In late 2015, he and his assistant Le Thu Ha were arrested and charged with anti-state propaganda.

On July 30 last year, Vietnam arrested Pham Van Troi, Nguyen Trung Ton, Truong Minh Duc and Nguyen Bac Truyen, all of them are former prisoners of conscience and key members of BFD, and alleged them of subversion.

Vietnam’s authorities also added Dai and Ha with charge of subversion.

Hanoi is expected to try them soon.

According to the Vietnamese current law, these activists face life imprisonment and even death sentences if convicted.

The arrests of Dai and other activists have been condemned by many foreign governments including the US, Germany and France, numerous international human rights organizations and local activists. They have called on Vietnam’s communist government to release them immediately and unconditionally because the detained activists have done nothing wrong but exercised their basic rights enshrined in the country’s 2013 Constitution and international conventions in which Vietnam is a signatory party.

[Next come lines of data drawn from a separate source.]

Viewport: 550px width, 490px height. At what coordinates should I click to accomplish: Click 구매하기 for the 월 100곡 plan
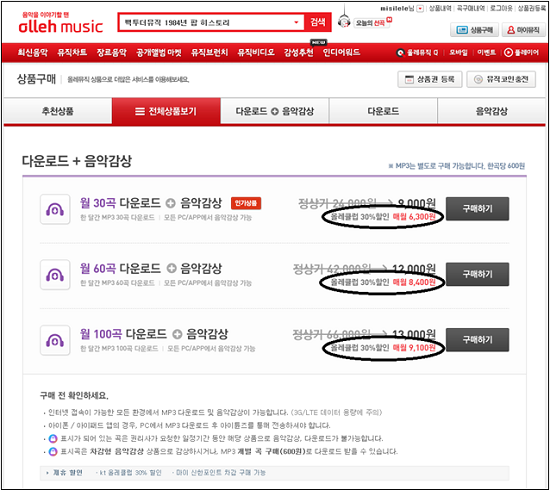pos(477,340)
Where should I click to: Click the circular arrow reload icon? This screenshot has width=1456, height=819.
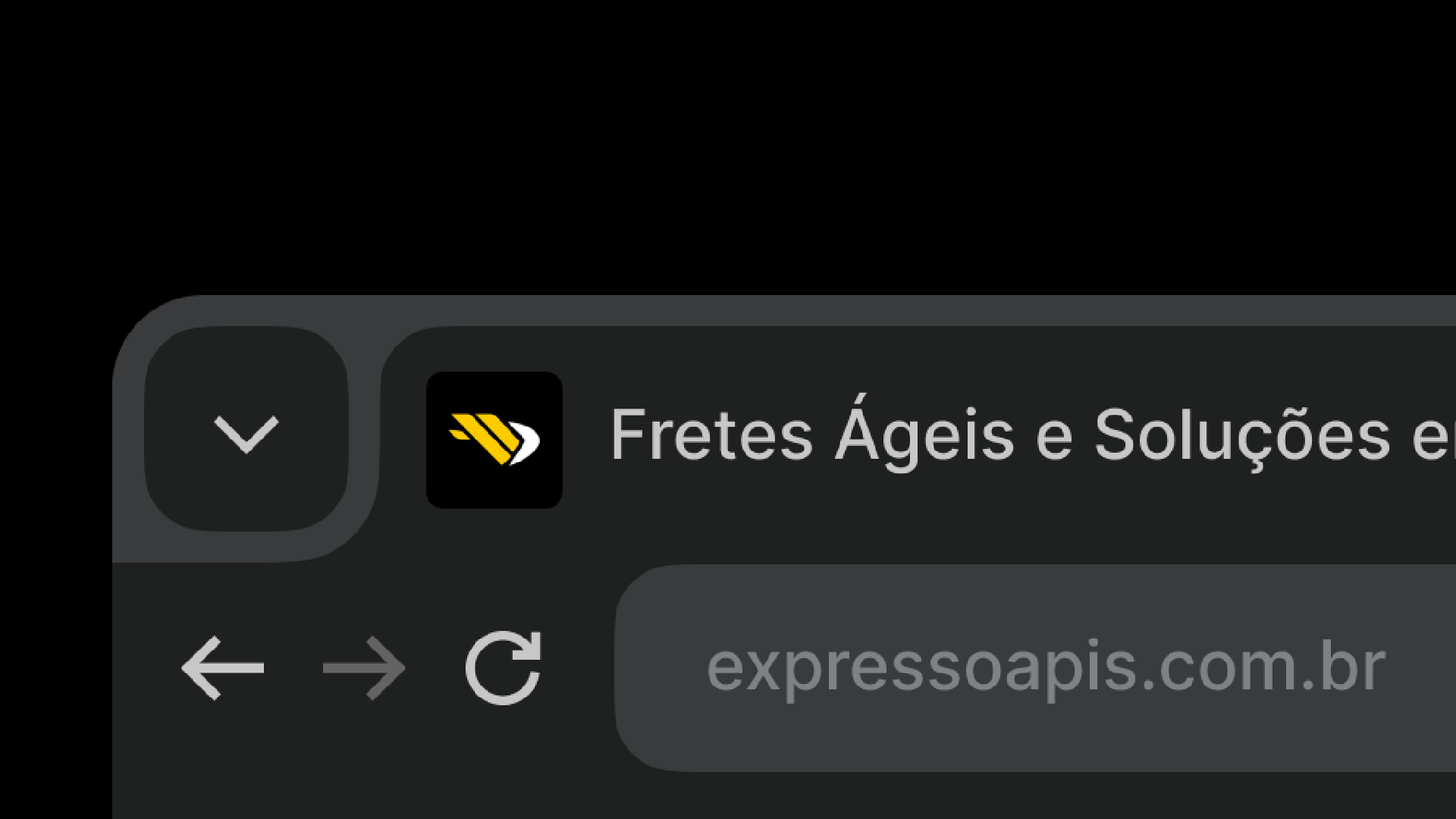504,668
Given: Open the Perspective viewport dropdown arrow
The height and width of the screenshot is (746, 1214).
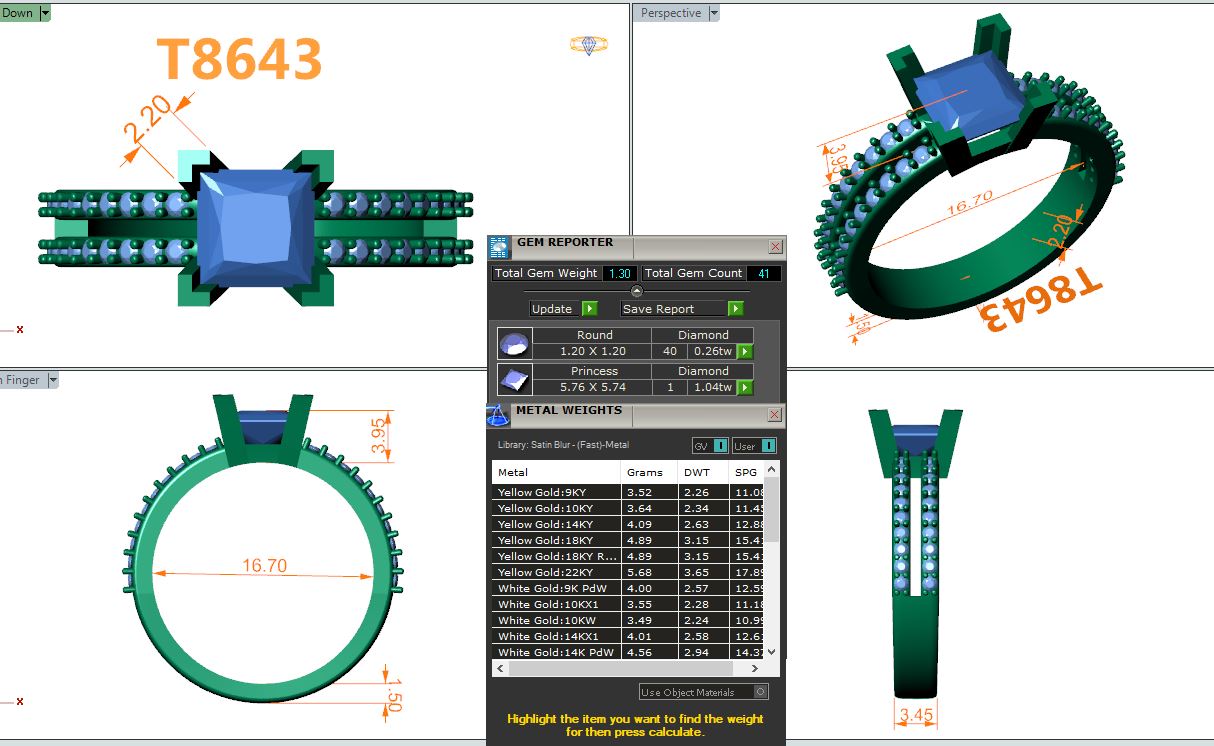Looking at the screenshot, I should pyautogui.click(x=713, y=13).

BFD is one of the main targets of Vietnam’s ongoing political crackdown on local dissents which started in late 2015 when the ruling Communist Party of Vietnam prepared for its 12th National Congress.

Last year, Vietnam arrested at least 45 activists and convicted 19 of them with hard sentences of between three and 16 years in prison. So far, 10 members of BFD have been arrested and nine of them were charged with subversion, one of many controversial articles in the Penal Code’s national security provisions which are often used to silence dissidents and human rights defenders as well as social activists and bloggers.